- [Document source]:
┌──
Aux États-Unis, le FBI a récemment ordonné à un suspect de déverrouiller son iPhone X via Face ID. Il s’agit du premier cas connu dans le monde de forces de police qui nécessitent le déverrouillage d’un smartphone via la reconnaissance faciale.

L’incident s’est produit le 10 août, lorsque le FBI a perquisitionné le domicile de Grant Michalski à Columbus, dans l’Ohio, au cours d’une enquête sur des mauvais traitements infligés à des enfants. Au cours de l’enquête, l’agent spécial du FBI, David Knight, a ordonné à Michalski de déverrouiller son iPhone X à l’aide de Face ID.

Grâce au déverrouillage de l’iPhone, les agents ont pu immédiatement découvrir dans son iPhone la présence de plusieurs chats incriminants, dont celui lancé avec un agent d’infiltration.

Après cette première recherche, l’iPhone a été transmis au service de police scientifique qui, toutefois, n’a pas pu récupérer d’autres fichiers car le périphérique était protégé, notamment avec les restrictions USB récemment activées par Apple. Cela signifie que, pour connecter des outils de récupération de fichiers ou des attaques en force brute via le port Lightning, le mot de passe doit être saisi.
└──
- [Tâche à réaliser 1]: D'après l'article sur le déverrouillage d'un iPhone X par Face ID, dans quelle ville se trouvait le domicile perquisitionné par le FBI ?
- [Tâche à réaliser 2]: Prolongez l'article consacré au déverrouillage forcé de l'iPhone X par Face ID en reprenant après sa dernière phrase.

- [Enregistrements extraits]:
┌──
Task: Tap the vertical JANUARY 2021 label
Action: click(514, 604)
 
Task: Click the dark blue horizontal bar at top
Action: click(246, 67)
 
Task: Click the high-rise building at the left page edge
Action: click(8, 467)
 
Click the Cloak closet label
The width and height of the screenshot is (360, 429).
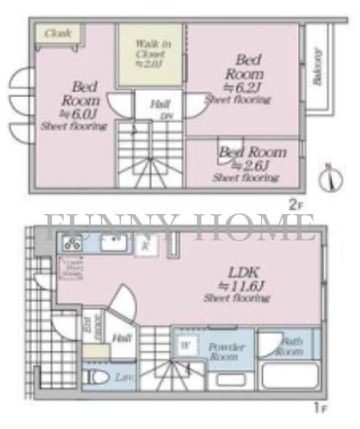click(x=57, y=34)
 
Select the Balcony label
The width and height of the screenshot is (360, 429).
click(x=317, y=67)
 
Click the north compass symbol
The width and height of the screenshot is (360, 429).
click(x=332, y=178)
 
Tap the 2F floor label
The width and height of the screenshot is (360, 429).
click(x=295, y=205)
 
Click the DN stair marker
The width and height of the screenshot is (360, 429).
click(x=166, y=115)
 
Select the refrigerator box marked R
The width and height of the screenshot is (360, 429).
click(x=145, y=247)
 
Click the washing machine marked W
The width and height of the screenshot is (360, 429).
click(x=185, y=343)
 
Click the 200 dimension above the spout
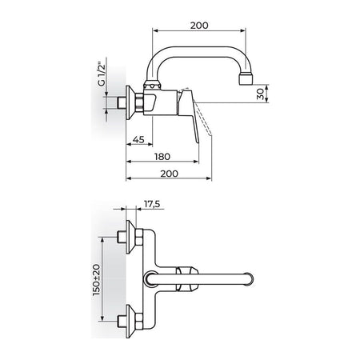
└──
- [Réponse produite 1]: À Columbus, dans l'Ohio.

- [Réponse produite 2]:
Selon l’avocat de Michalski, le FBI s’est tourné vers Cellebrite pour récupérer des preuves dans l’iPhone X de son client, mais pour le moment, ils n’ont rien obtenu d’utile. En effet, l’avocat a maintenant demandé des éclaircissements sur ce tout premier « déverrouillage » par le biais de Face ID imposée par le FBI lors de la perquisition à domicile.

Aux États-Unis, les suspects ne peuvent pas être forcés de fournir leurs mots de passe, mais il n’existe aucune interdiction expresse concernant le déverrouillage par empreintes digitales ou par reconnaissance faciale.